8.4 AVEL (Australian Virtual Engineering Library)

The AVEL gateway is a database of quality Australian sources of engineering and information technology (IT) information on the Web. The creation of the database is a joint project with a number of other Australian universities and Engineering institutions which have jointly funded the project with the help of an Australian Research Council infrastructure grant. At Monash, subject librarians in the Hargrave-Andrew Library are selecting resources for inclusion using the AVEL Resource Selection Criteria and cataloguers in Technical Services are creating the metadata using the AVEL Metadata manual which is based on the Dublin Core metadata set. The metadata editor and search engine is supplied by DSTC (Distributed Systems Technology Centre), a key partner in the project.

8.5 CORC (Cooperative Online Resource Cataloguing)
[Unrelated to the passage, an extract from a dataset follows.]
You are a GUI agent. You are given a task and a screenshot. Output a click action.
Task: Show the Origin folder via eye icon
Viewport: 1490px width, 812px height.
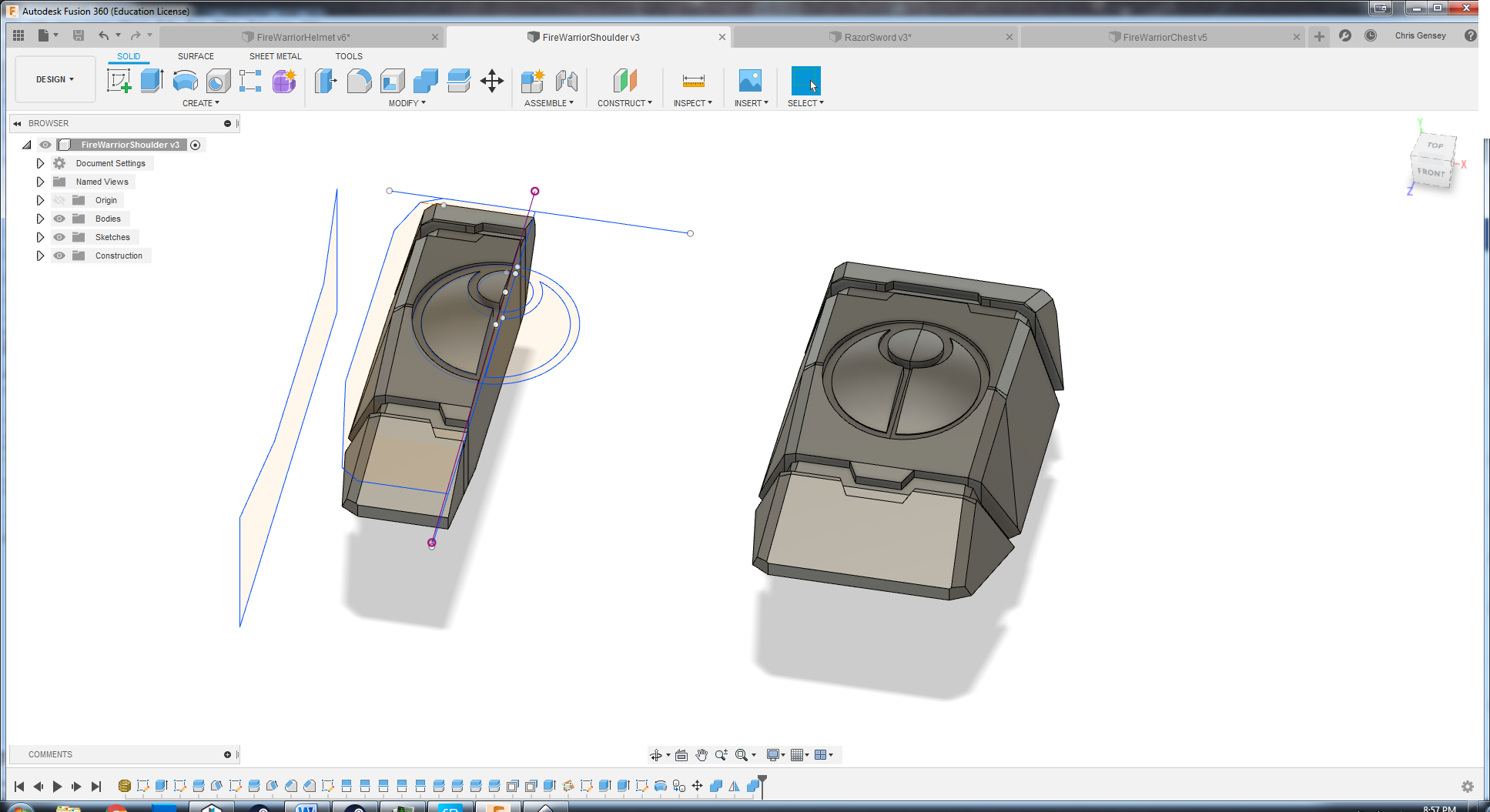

A decision was made to participate in the OCLC CORC Project and training of a team of cataloguers and subject librarians is scheduled for early 2000. CORC is a cooperative effort to create a high-quality, library-selected database of web-based electronic resource descriptions and develop best practice for managing library access to electronic resources available over the Web. Metadata will be contributed, again using the Dublin Core metadata set, for Monash-related sites with a high Australian content. CORC will be a test bed for the conversion of Dublin Core to/from MARC for the purposes of export/import to/from the Library catalogue. CORC participation also offers the opportunity to experiment with the creation and maintenance of digital pathfinders for web resources, which has significant potential value in the context of Library portal development.